● Work to be completed
Convert the lines of the records between the line containing "The height and" and the line containing "Instruction: Show the", inclusive, into a JSON list of strings, one string per line, with blank lines omitted. Leave the pictures out of the answer.

● Stored rows
+++

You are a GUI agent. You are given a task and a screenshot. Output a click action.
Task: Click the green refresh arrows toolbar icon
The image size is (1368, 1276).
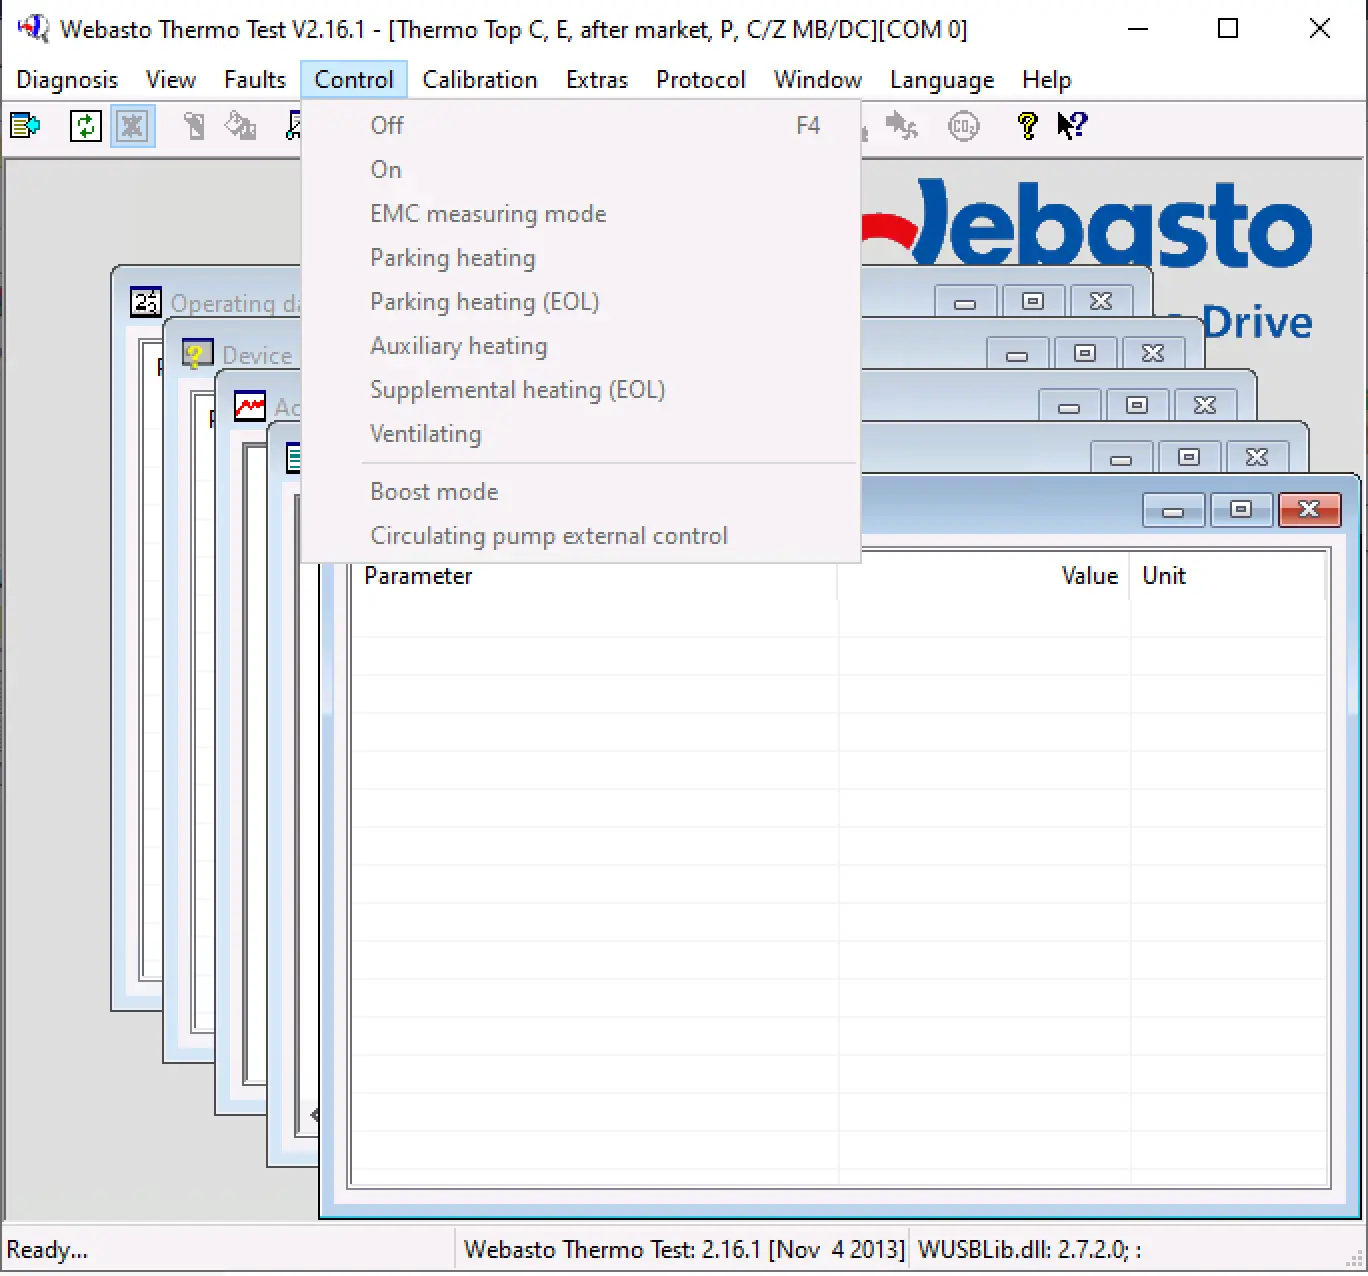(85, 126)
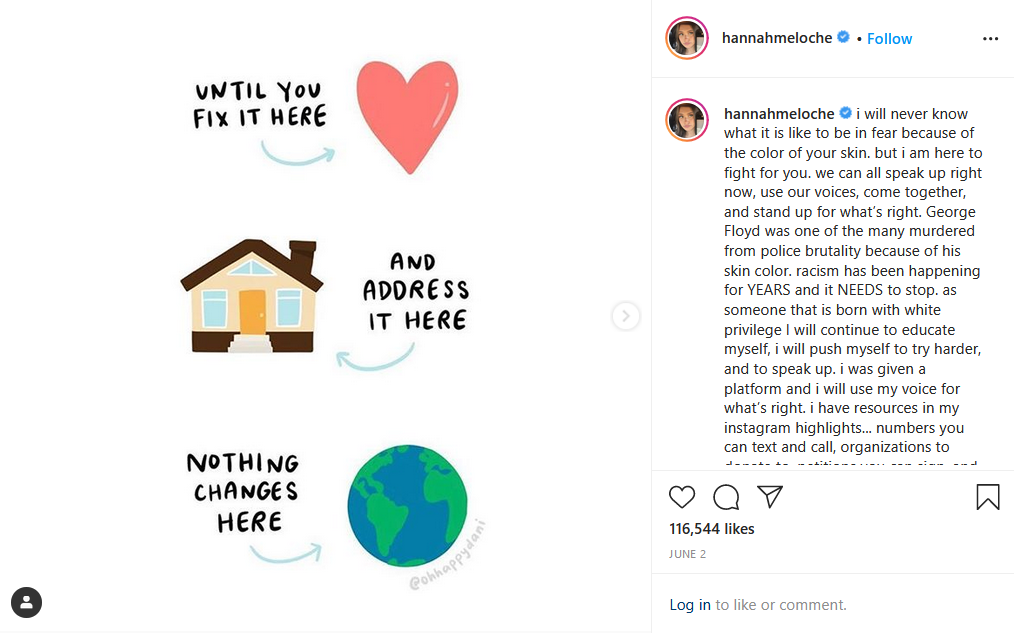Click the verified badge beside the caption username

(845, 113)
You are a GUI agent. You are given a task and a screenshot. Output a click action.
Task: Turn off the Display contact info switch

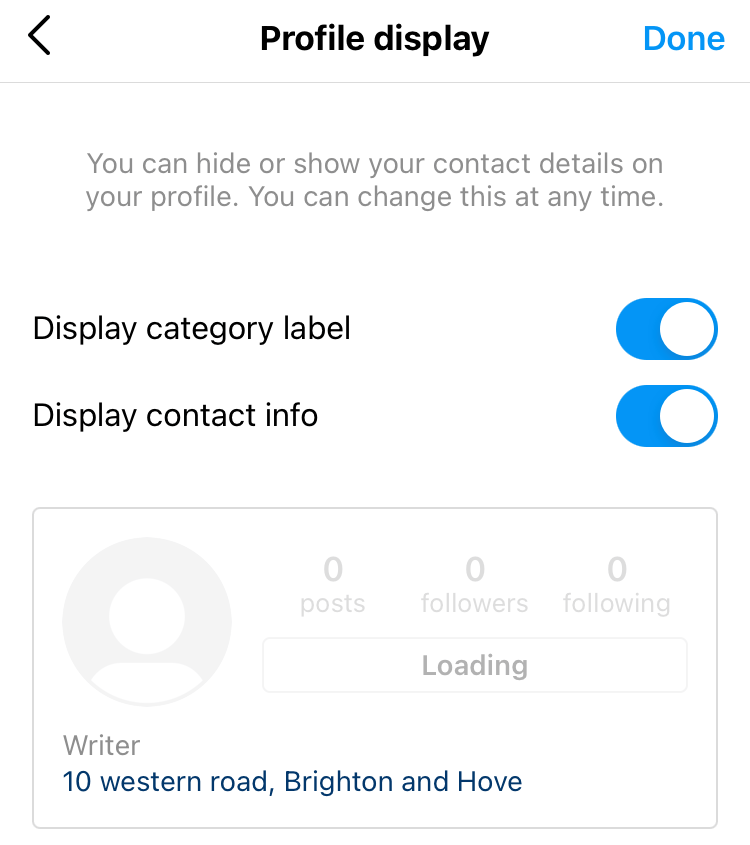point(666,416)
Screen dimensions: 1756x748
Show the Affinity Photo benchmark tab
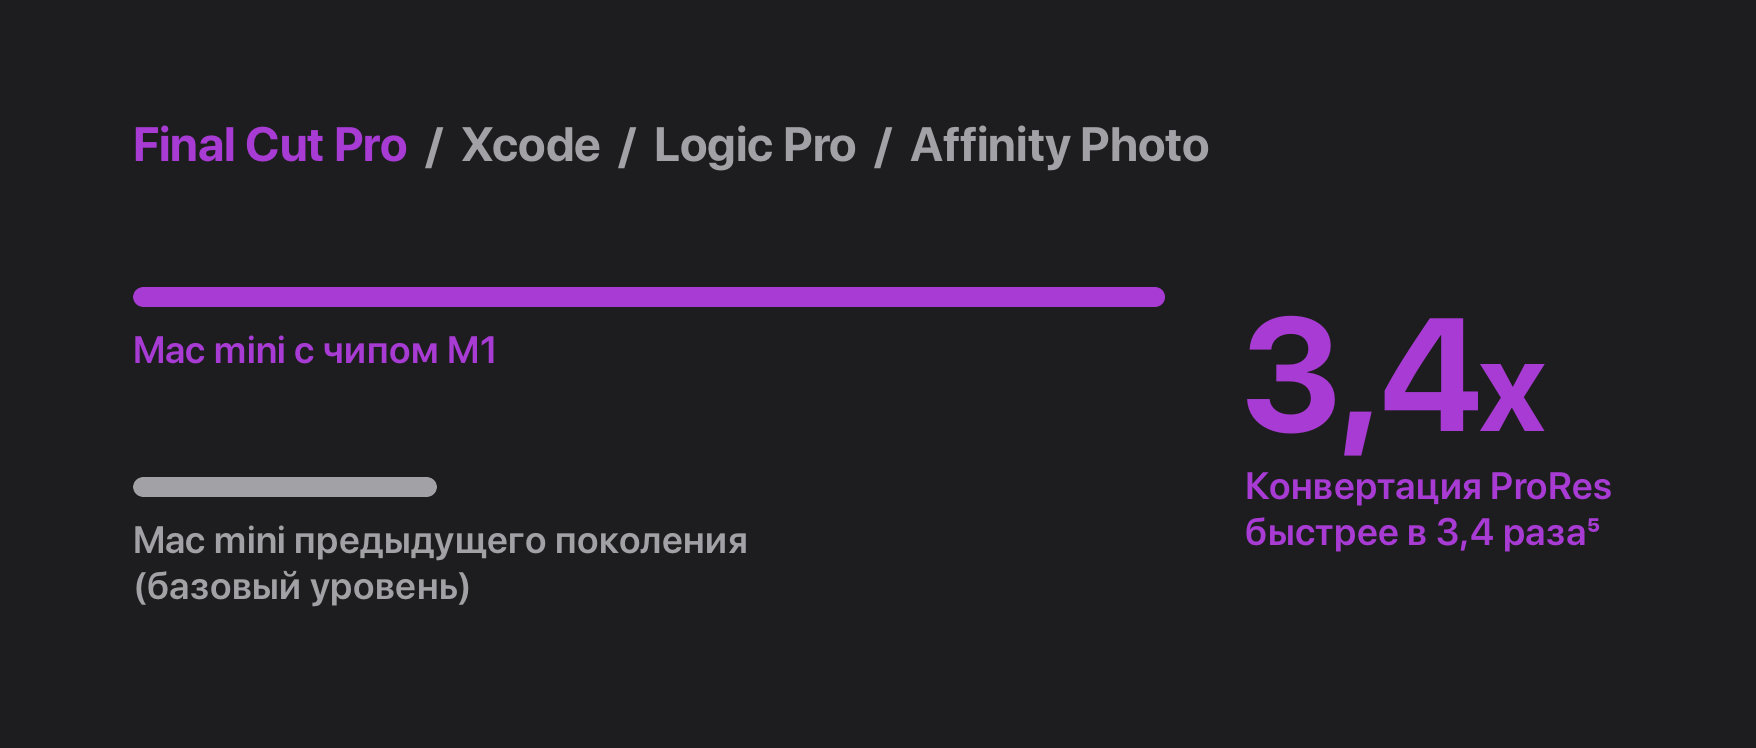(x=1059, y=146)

+++

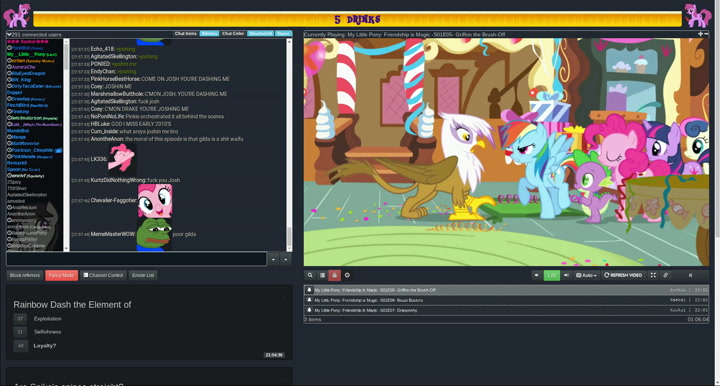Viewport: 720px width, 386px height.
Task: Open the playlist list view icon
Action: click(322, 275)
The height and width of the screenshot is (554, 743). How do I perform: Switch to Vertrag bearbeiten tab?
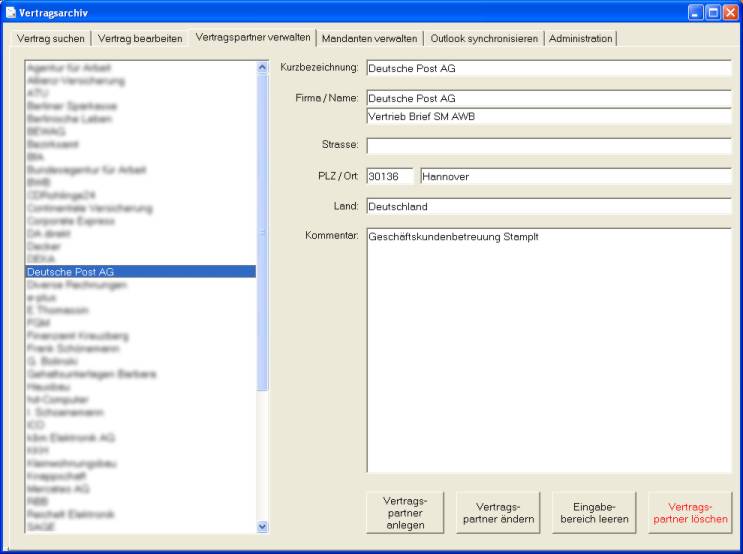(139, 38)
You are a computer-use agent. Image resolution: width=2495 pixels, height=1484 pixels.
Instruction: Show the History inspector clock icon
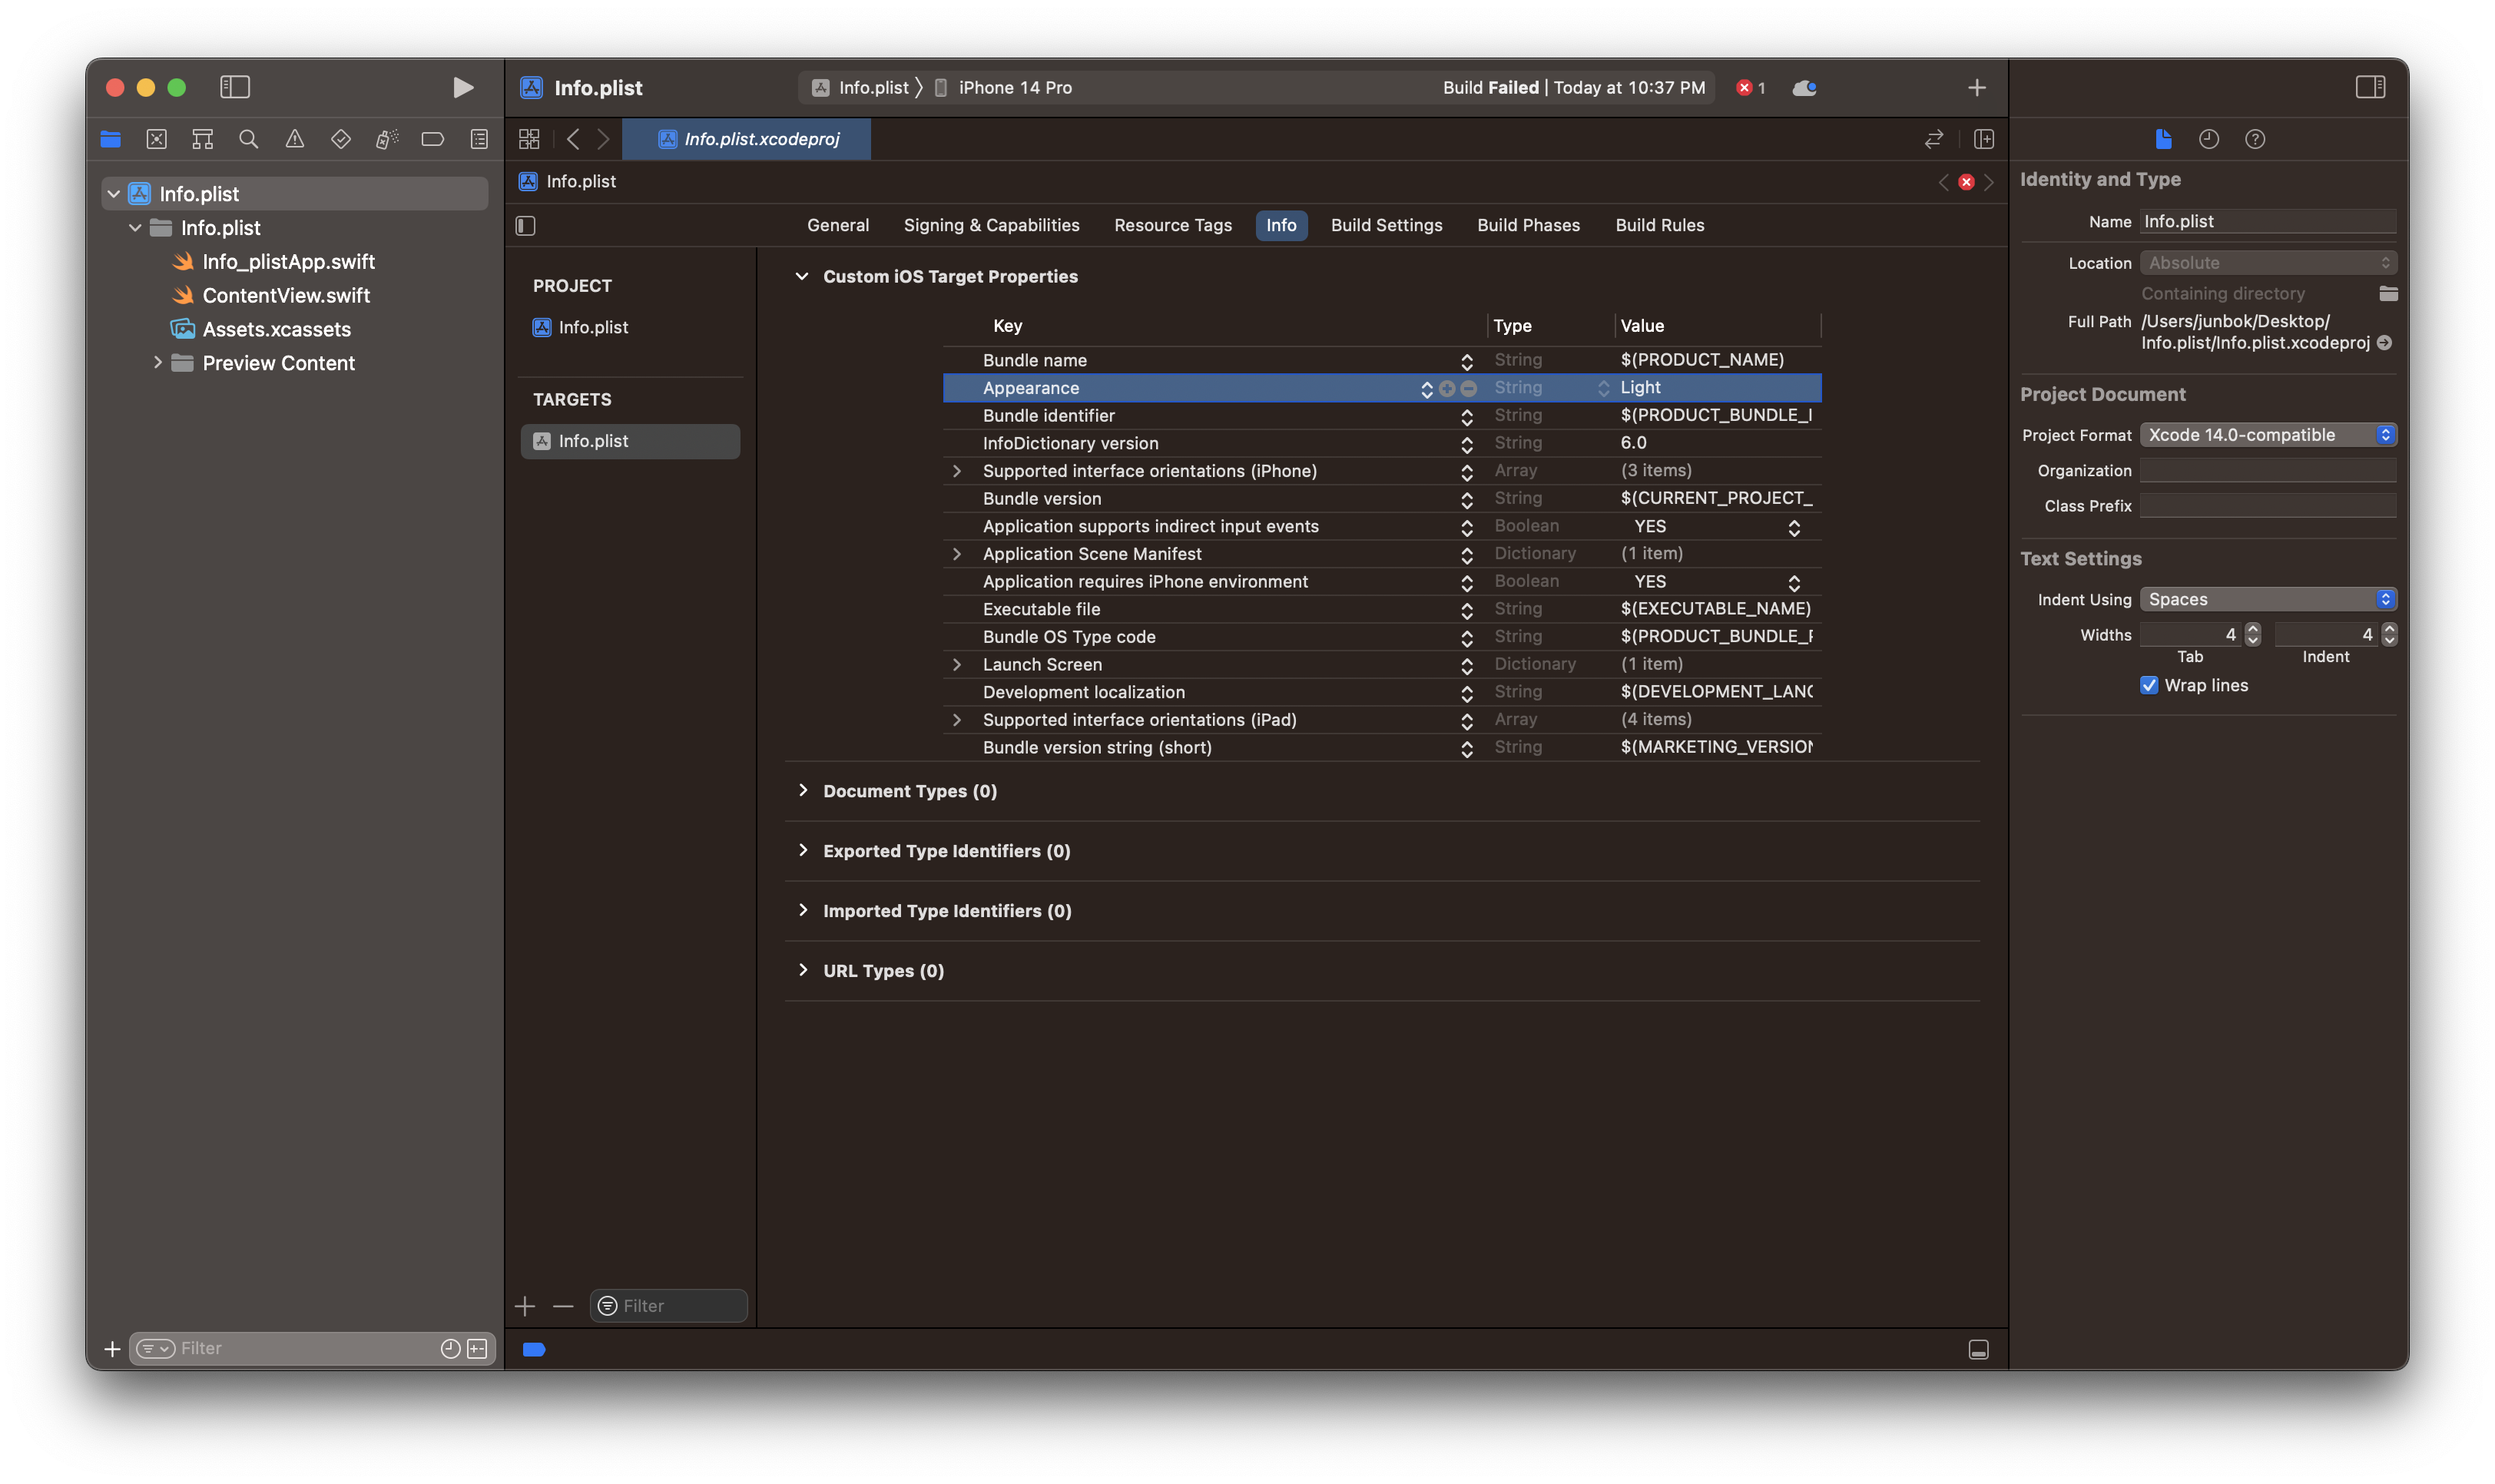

+++

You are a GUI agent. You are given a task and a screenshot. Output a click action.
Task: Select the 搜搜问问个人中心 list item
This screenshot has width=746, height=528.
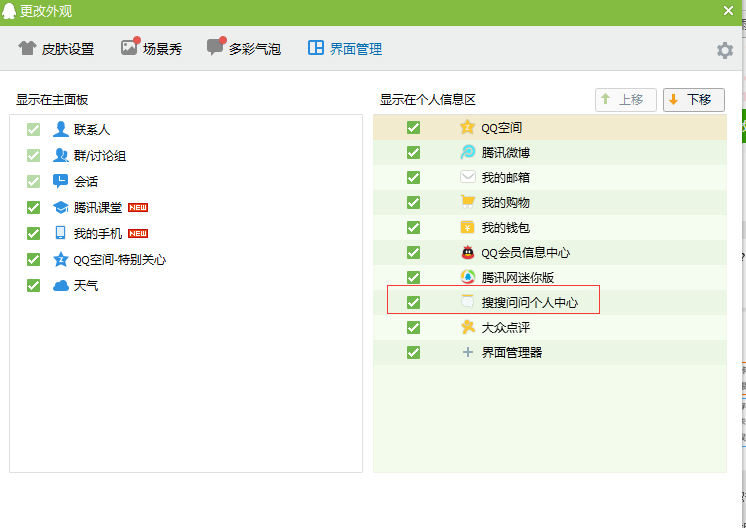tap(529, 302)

+++

● Worked answer
[
  "The height and width of the screenshot is (554, 743). How do I perform: Switch to Vertrag bearbeiten tab?",
  "(139, 38)",
  "You are a computer-use agent. Image resolution: width=2495 pixels, height=1484 pixels.",
  "Instruction: Show the History inspector clock icon"
]